--- Start ---

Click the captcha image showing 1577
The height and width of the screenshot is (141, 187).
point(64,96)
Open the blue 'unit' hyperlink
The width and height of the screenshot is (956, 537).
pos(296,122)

--- End ---

» Exercise description
Render every line of the records above as a Markdown table with two columns, Number and Entry. Number each line and skip any blank ones.

» Final result
| Number | Entry |
|---|---|
| 1 | Click the captcha image showing 1577 |
| 2 | The height and width of the screenshot is (141, 187). |
| 3 | point(64,96) |
| 4 | Open the blue 'unit' hyperlink |
| 5 | The width and height of the screenshot is (956, 537). |
| 6 | pos(296,122) |